Warum nachhaltiges Reisen Selbstbetrug ist

Ich stecke in einem Dilemma: Im Alltag mache ich gerne Dinge fürs Klima. Ich esse kein Fleisch, kaufe Secondhand-Kleidung und fahre Rad oder mit den Öffentlichen. Mich aber für die Umwelt auf ein nahes Urlaubsland beschränken oder sogar zu Hause bleiben? Mhmmm, lieber nicht. Meine Reiselust ist laut einem Fußabdrucktest im Internet auch der Grund dafür, dass mein ökologischer Fußabdruck mit 15,28 Tonnen CO2 deutlich höher ist als der deutsche Durchschnitt, der bei einem Verbrauch (korrekterweise: „Ausstoss“, meine Anmerkung) von 12,36 Tonnen CO2 im Jahr liegt.
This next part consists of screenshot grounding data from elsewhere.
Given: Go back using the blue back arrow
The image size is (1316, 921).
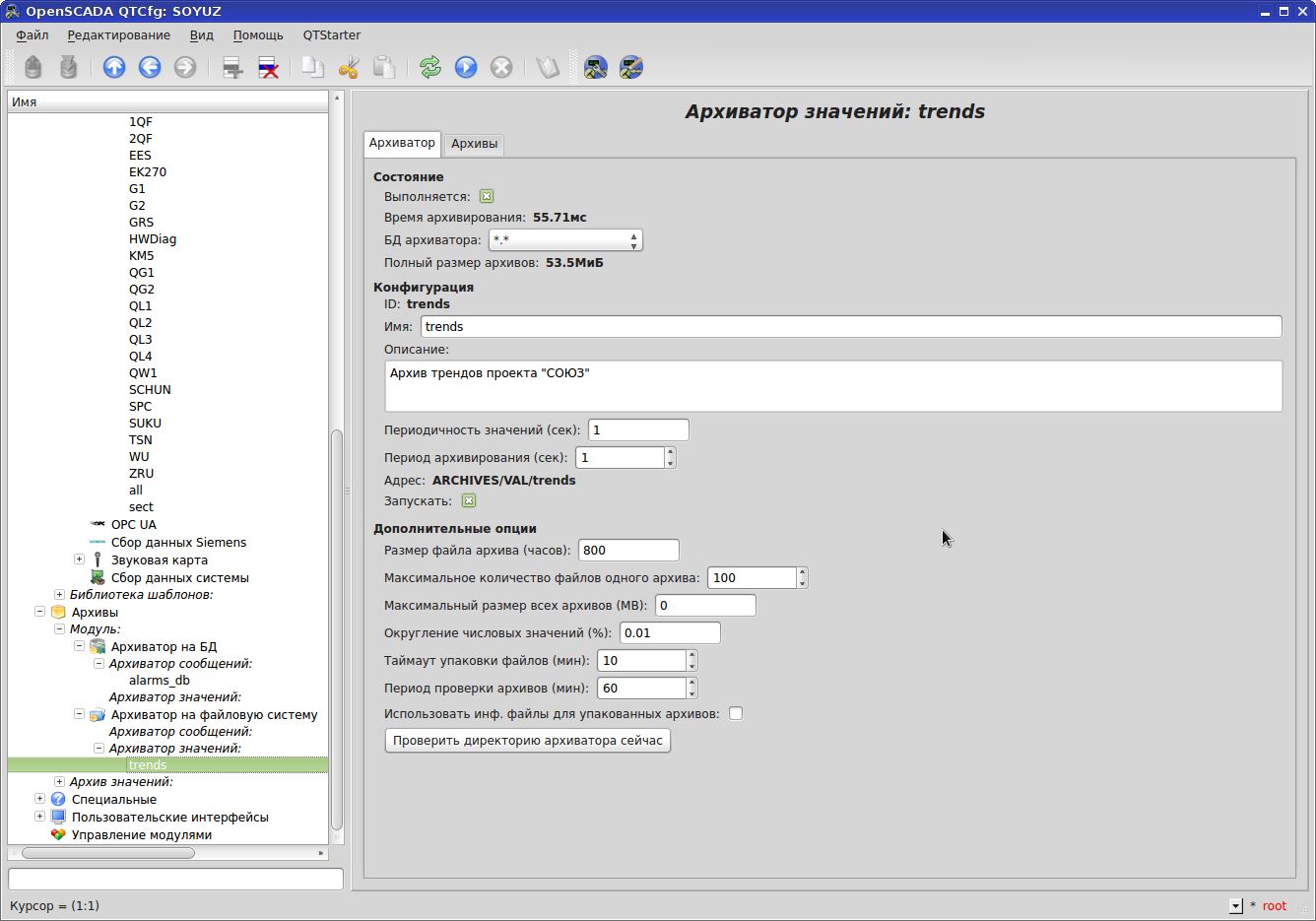Looking at the screenshot, I should click(150, 67).
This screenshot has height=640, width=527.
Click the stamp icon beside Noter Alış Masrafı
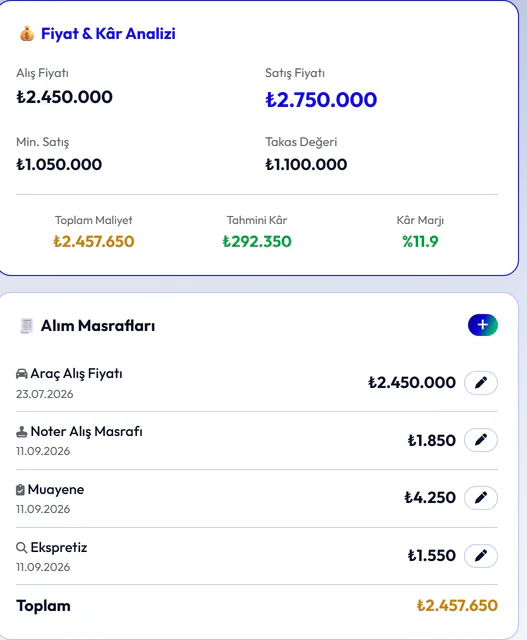pyautogui.click(x=22, y=431)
Die „grünen“ Unterkünfte gaben mir das Gefühl, besser als die Massentouristen zu sein. Doch war ich das?

Viele Deutsche sind sich ihrer Verantwortung laut der Reiseanalyse aber bewusst und möchten nun zumindest umweltfreundlicher reisen. So auch ich, als ich dieses Jahr nach Costa Rica flog. Der Plan war, mein schlechtes Gewissen aufgrund der sechs Tonnen CO2, die ich allein durch die Anreise verursachen würde, mit meinem Verhalten vor Ort zu beruhigen: klimafreundliche Unterkünfte anstatt All Inclusive, Leitungswasser aus Edelstahlflaschen trinken anstatt Plastikflaschen im Supermarkt kaufen, in einheimischen Restaurants essen und Ausflüge mit lokalen Guides buchen. Umweltfreundliches Reisen, „sanftes Reisen“ oder auch „Ökotourismus“ bedeuten, dass Reisende versuchen, der Natur so wenig Schaden wie möglich zuzufügen. Sie sollen den Naturschutz mitfinanzieren und sich der Kultur des Landes anpassen. Doch ist das realistisch?
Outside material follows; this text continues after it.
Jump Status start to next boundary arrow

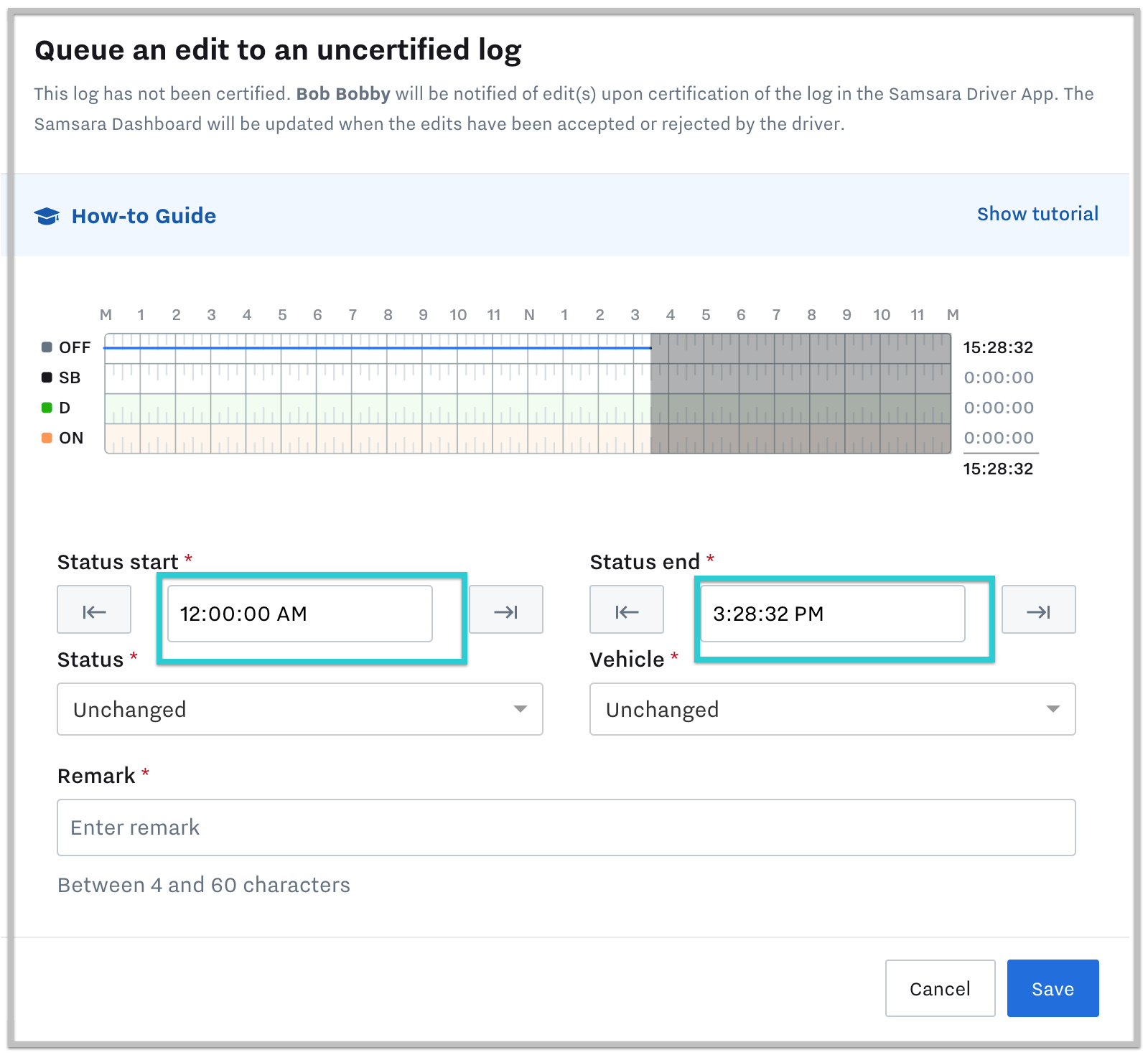pos(505,610)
Wie, bitte, kompensiert man 6 Tonnen CO2 indem man auf Plastikflaschen verzichtet? Dazu muss man ca. 160 Jahre auf Plastikflaschen verzichten.

(..) Als ich auf dem Rückflug mein Veggie-Menü, das in vier kleine Plastikschalen verpackt war, aß, konnte ich nicht mehr denken: „Hey, wenigstens esse ich kein Fleisch, auch wenn ich gerade erneut sechs Tonnen CO2 in die Welt katapultiere.“ Ich kam mir heuchlerisch vor, das schlechte Gewissen war stärker als je zuvor und mein nachhaltiges Abenteuer gescheitert. Wenn ich das nächste Mal also nicht in vorab gut recherchierten Unterkünfte wohne, bereit bin mehr Geld auszugeben und meinen Flug kompensiere, sollte ich wohl doch lieber Zuhause bleiben. Denn vielleicht geht es nicht mehr darum, ferne Länder auf anderen Kontinenten zu entdecken, sondern sie am Leben zu erhalten.